Salary vs Income
Any individual requires some form of inflow of funds in order to purchase the goods and services that can satisfy their needs. Salary and income share common properties in that they are both forms of monetary inflows of funds that are received by an individual. The two are different from each other because of the source from which these funds are received, even though the use of the funds may be for common purposes. The following article explains the difference between the two and helps the reader identify the source from which both forms of monetary inflows are received.
A salary is a form of inflow received by an individual in exchange for the provision of service to a firm. It is the payment to the employee paid by the employer, and the salary to be paid is usually agreed at the time the individual is employed and will be stated in an employment contract. The salary paid maybe on a periodic basis, such as the end of the week, fortnightly, or the end of the month. The salary received by an individual is the form of inflow that he receives in order to meet his daily necessities, and the purposes for which it is used may include the purchase of food, clothing, mortgage payments, utility bills, leisure spending and so on. The salary that is paid by a firm will be recorded in its income statement as an expense for the use of human resources to carry out corporate activities. Wage rates paid by different countries differ, especially when a minimum wage is to be paid according to government legislation.
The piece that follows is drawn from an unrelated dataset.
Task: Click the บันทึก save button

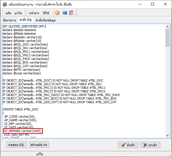Action: tap(128, 145)
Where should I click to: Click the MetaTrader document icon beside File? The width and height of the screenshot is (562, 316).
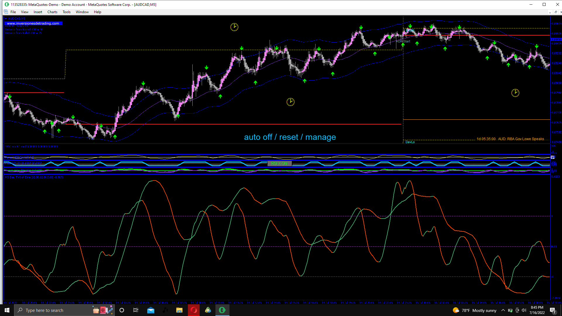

An income is any form of inflow of funds that an individual receives, which allows an individual the opportunity to consume the required goods and services and to save for future needs. Income that an individual receives can be in the form of investment income, salaries, payment receipts, profits, dividends, or any other form of funds inflow. Income that is received by an individual is usually taxable, and tax rates that are applied will depend on the level of income obtained from the income source. The income that a household receives will determine their standard of living, as a higher income receiving home will be able to spend more and save more than a home that receives a lower level of income.
What is the difference between salary and income?
The main similarity between salary and income is that they are both forms of funds inflow that an individual receives. However, salary is also a form of income, even though income is not considered to be a salary. Salaries are received by an individual from an employer in exchange for the work that the individual does in the organisation. Income has a broader scope and includes other forms of inflows such as investment income, interest income for bank deposits, dividends income, profits, income from the sale of assets (sale of car, house, etc). Both salary and income are taxable, and tax rates that are allocated to each depend on the tax bracket into which the level of income is included in. For example, if the tax bracket is $1000-$2500 tax rate 5%, an individual who receives a salary or income of $1500 will pay 5% as tax. Salaries are usually more stable (base rate of salary is fixed, even though the increments depend on hours worked or number of units produced) than income which may depend on market movements in prices, fluctuating interest rates and company dividend policies.
What is the difference between ?
• Salary is an inflow received in exchange for a service provided to a firm, whereas an individual does not necessarily have to provide services to receive an income.
• Salary is also a form of income, and both salaries and incomes are taxable depending on the tax bracket the individual belongs.
• Salaries and incomes are usually used by individuals for the same purposes, even though the sources from which income is received is of much wider scope than a salary that is received from an employer.
• Salaries are more stable when compared to income that is volatile depending on the changes in market rates and prices.